=== ZU BEARBEITENDE AUFGABEN ===
- A) Bis wann blieb die Liegekur laut dem Text über die Luftkur die wichtigste Maßnahme bei der Behandlung von Tuberkulose?
- B) Führe den Text über die Luftkur bitte im Anschluss an seinen letzten Satz fort.
== TEXTAUSZUG ==
Die Luftkur (auch Freiluftkur, Luftliegekur, Freiluftliegekur oder Freiluft-Liegekur) ist eine Form der Klimatherapie, die seit dem 19. Jahrhundert längere Zeit als Standardtherapie bei Tuberkulose galt. Die Patienten lagen dabei mehrere Stunden täglich auf Liegestühlen im Freien oder in offenen Liegehallen. Die Luftkur wurde in speziellen Lungenheilstätten durchgeführt. Auf diese Form der Kur geht die Bezeichnung Luftkurort zurück, die in Deutschland von Kurorten geführt werden darf, deren Klima als besonders gesundheitsfördernd gilt.

Geschichte

Die Idee, dass spezielle klimatische Bedingungen heilend wirken können, war schon in der Antike bekannt. So genannte Luftbäder wurden im Zeitalter der Aufklärung als geeignetes Mittel zur körperlichen Abhärtung empfohlen. Im 19. Jahrhundert propagierten dann etwa zeitgleich mehrere deutschsprachige Mediziner die Wirksamkeit der Luftkur vor allem bei Tuberkulose, wobei vor allem Höhenklima als besonders heilsam galt. Die Liegekur ist wohl das eindrücklichste Beispiel für eine erfolgreiche psychosomatische Behandlung einer organischen Erkrankung. Bis zur Einführung wirksamer Medikamente nach dem Zweiten Weltkrieg blieb sie die wichtigste Maßnahme der Behandlung bei Tuberkulose.
===
== BEREITGESTELLTES MATERIAL ==
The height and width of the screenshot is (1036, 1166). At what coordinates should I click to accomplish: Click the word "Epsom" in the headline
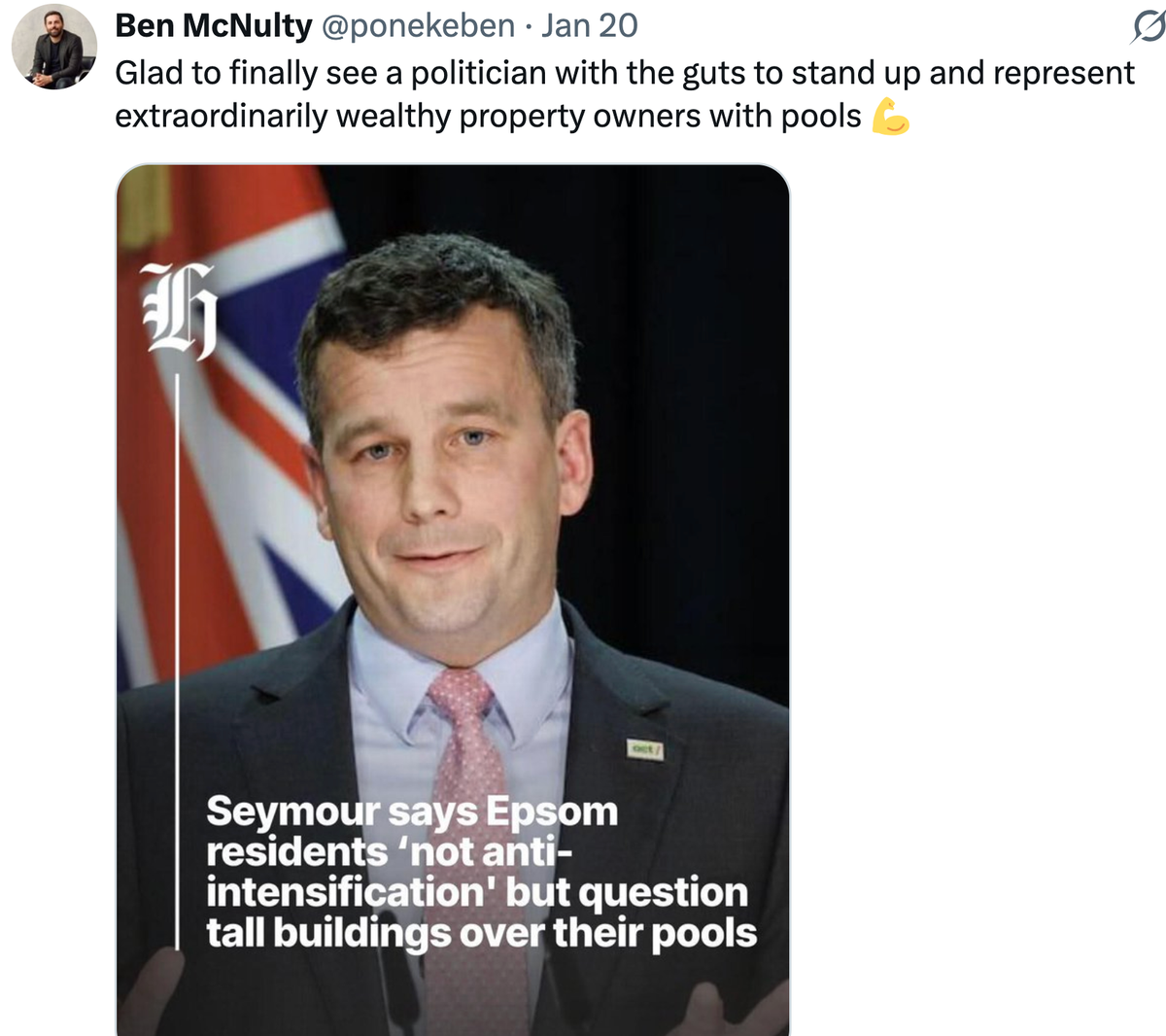pos(551,812)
===
=== ANTWORTEN JE AUFGABE ===
- A) Bis zur Einführung wirksamer Medikamente nach dem Zweiten Weltkrieg.

- B)
Hermann Brehmer

In Deutschland war der Arzt Hermann Brehmer (1826–1889) den Quellen zufolge der erste, der die bis dahin unheilbare Krankheit Tuberkulose als heilbar bezeichnete, und zwar mit Hilfe der Luftkur. 1856 schrieb er seine Dissertation mit dem Titel Die Gesetze und die Heilbarkeit der chronischen Tuberkulose der Lunge. Er ging davon aus, dass es „immune Orte“ gibt, die zum einen auf Grund ihres Klimas die Bewohner wirksam vor dem Auftreten von Tuberkulose schützen und zum anderen nach Ausbruch der Krankheit heilend wirken. 1863 ließ er ein Sanatorium für Lungenkranke in Görbersdorf in Schlesien errichten, wo er die Liegekur im Freien einführte. Es wurde zu einem Prototyp für Lungenheilstätten.

Brehmer war als Botanikstudent an Tuberkulose erkrankt und sein Arzt empfahl ihm, ein für ihn zuträglicheres Klima aufzusuchen. Er reiste in die Berge des Himalaya, betrieb dort botanische Studien und kehrte geheilt in seine Heimat zurück. Er begann Medizin zu studieren. Brehmer sowie der zur gleichen Zeit in Davos als Landschaftsarzt tätige Alexander Spengler waren überzeugt, dass das Klima in Dörfern, wo es keine Tuberkulosefälle gab, die Tuberkulose heilen müsse. Brehmer vertraute jedoch nicht allein auf die heilende Wirkung des Klimas. Seine Tuberkulosekranken mussten sich inmitten von Tannenwäldern bei guter Ernährung auf den Balkonen Freiluft-Liegekuren unterziehen.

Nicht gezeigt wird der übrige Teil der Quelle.